Figure 1. Electron map of VSP1.

Figure 2. Overall structure of VSP1 and sequence alignment of homologues.

(A) Dimeric structure of VSP1. (B) Monomeric structure of VSP1. The core domain and cap-like domain are separated by a line. (C) Sequence aligment of VSP1 with other plant VSPs or plant acid phosphatases. Abbreviation: VSPα, soybean VSPα (AAA33937); VSPβ, VSPβ (AAA34020); PSP, pod storage protein of French Bean (BAA23563); soybeanAP, soybean root nodule phosphatase (CAA11075); tomatoAP, tomato acid phosphatase 1 (CAA39370); atAPlike, Acid phosphatase-like protein of Arabidopsis thaliana (AAM14241); VSP1, vegetative storage protein Vsp1 of Arabidopsis thaliana (CAC08252).

Figure 3. Comparison between VSP1 and P4 in active sites and dimer patterns.

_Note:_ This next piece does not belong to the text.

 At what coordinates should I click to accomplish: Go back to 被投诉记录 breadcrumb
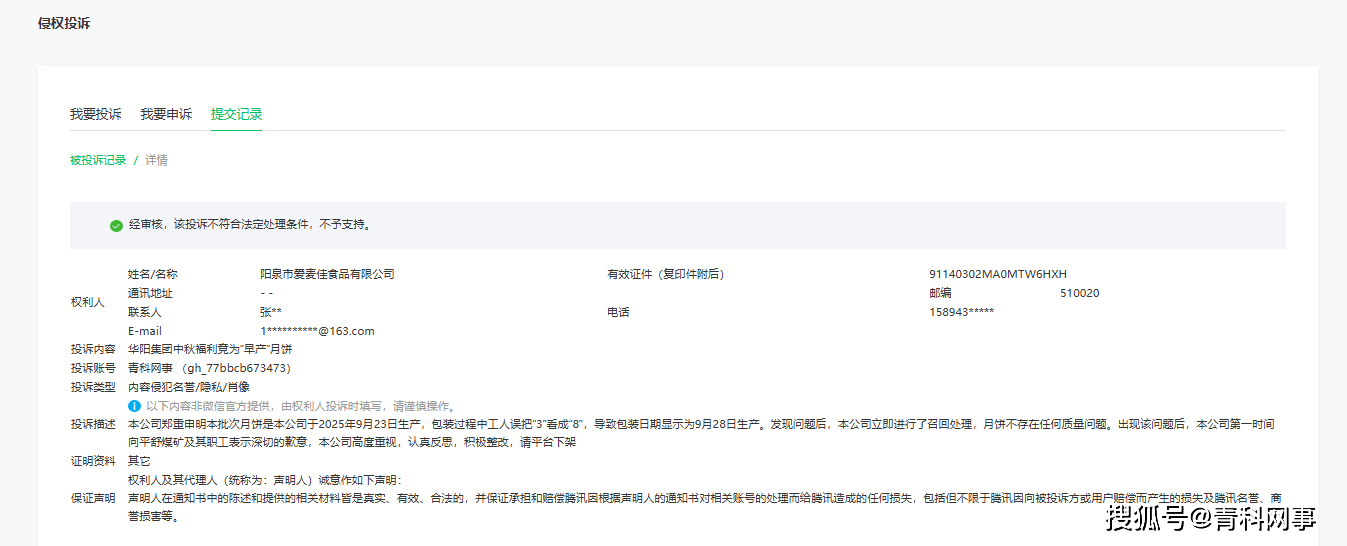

(A) Residues in the catalytic site of VSP1. Magnesium ions and water molecules are colored by green and red, respectively. (B) Residues in the catalytic site of P4. Magnesium ion and water molecules are colored by green and red, respectively. (C) Hydrophobic core between two VSP1 monomers. Two VSP1 monomers are colored magenta and cyan, respectively. (D) Hydrogen bonds between two VSP1 monomers. Two VSP1 monomers are colored magenta and cyan, respectively. (E) Interaction pattern of VSP1 dimer. One monomer is coloured magenta, while the N-terminal helices of the other monomer are coloured cyan. (F) Interaction pattern of P4 dimer. One monomer is colored yellow, while the N-terminal helices of the other monomer are colored green. The magenta VSP1 monomer in (E) and the yellow P4 monomer in (F) are aligned.

Figure 4. Structural comparison of VSP1 and P4.

(A) Topology of VSP1. (B) Topology of P4. (C) Superposition of VSP1 and P4 (stereo view). In (A) (B) (C), an additional α helix in P4 (yellow) is marked by a rectangle. Longer N-terminus in VSP1 (cyan) is colored blue, while longer C-terminus in P4 is colored magenta. Structural elements of P4 in (B) are labeled based on the structural alignment with VSP1. (D) NMN binding with P4. NMN is shown in sticks model. Important residues of P4 interacting with NMN are labeled. (E) Superpose VSP1 to P4 while NMN is modeled at the same site as in P4. Corresponding residues in VSP1 are labeled. NMN is shown in sticks model.